Rimonim Fund backs Skyx’s agricultural drone software. The Israeli agtech venture capital firm made an undisclosed investment in Skyx. The startup’s software helps agricultural drone users to operate a “fleet” of drones, rather than one at a time. Drones can allow for more controlled and precise pesticide and chemical application than planes, tractors or handheld sprayers. A limitation is that most drones are too small to efficiently cover larger plots of land. A fleet could cover up to 150 acres per day. “With a swarm, you can achieve a competitive price point,” Skyx’s Eylon Sorek told AgFunderNews.
#Signals: Ahead of the Curve
New funding mechanisms for Cleantech 2.0 bridge venture capital gap. VC funding has proved a poor fit for the high risks, modest returns and long holding periods associated with cleantech investing. After a boom in the 2000s, venture capital funding for cleantech dropped 30 percent between 2011 and 2016. Last year only 7.6% of VC deals went into clean technologies. A report from the Climate Solutions Collaborative, a partnership between Confluence Philanthropy and CREO Syndicate, profiles the new crop of innovative investors stepping up to fill the gap. Spring Lane Capital accelerates the rollout of distributed-scale sustainable technologies with third-party ownership structures for smaller-scale systems across energy, water, food, and waste markets and investments in the vendors and developers who are actually deploying these systems. Congruent Ventures has set up an early-stage cleantech fund with a co-investment mechanism that allows its limited partners to take advantage of later stage follow-on opportunities in successful companies. To bridge the “commercialization valley of death,” MNL Partners, a family office-backed holding company, creates joint ventures between technology developers in the U.S. and commercial partners in China, where many technologies are first deployed. PRIME Coalition mobilizes program-related investments and recoverable grants from foundations and wealthy families to back the testing of idea-phase climate solutions.

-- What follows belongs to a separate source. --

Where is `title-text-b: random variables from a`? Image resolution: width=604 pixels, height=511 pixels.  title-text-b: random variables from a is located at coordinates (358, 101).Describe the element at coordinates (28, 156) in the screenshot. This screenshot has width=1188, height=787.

Cities race to build plyscrapers to save forests and carbon. Improvements in land use — protecting forests, restoring marshlands, managing farms and grazing lands — could deliver 37% of the carbon savings needed by 2030 if the world is to keep temperature rise to less than 2°C, as agreed to in the Paris climate accords. Turns out cities have a big role to play in sustaining the natural world and that, perhaps counterintuitively, using more wood could cut more carbon. More demand for wood can mean more investment in rural landscapes, more forest cover and more carbon dioxide sequestered from the atmosphere.
As cities make commitments and swap ideas on how to achieve carbon neutrality over the coming decades, architecture firms see timber as a solution to one of the top carbon culprits in urban infrastructure: buildings. A four-story “plyscraper” made with cross-laminated timber that consumes less energy than concrete and steel could reduce carbon emissions by the same amount as taking 500 cars off the road for a year. Swapping in sustainable wood for materials like steel and concrete could slash CO2 emissions by up to 31% worldwide. A growing number of cities are making serious plans to build them. In Bourdeaux, France, the 18-story Hypérion tower, could be one of the tallest timber structures in the world when completed in 2020. A 24-story wooden structure is set to go up in Vienna next year. Lever Architecture, which already has a four-story building underway, is proposing a 12-story mixed-use building in the Pearl District of Portland, Ore. When it’s finished, The Atlantic reports, the building would the “tallest human-occupied all-wooden structure” in the U.S.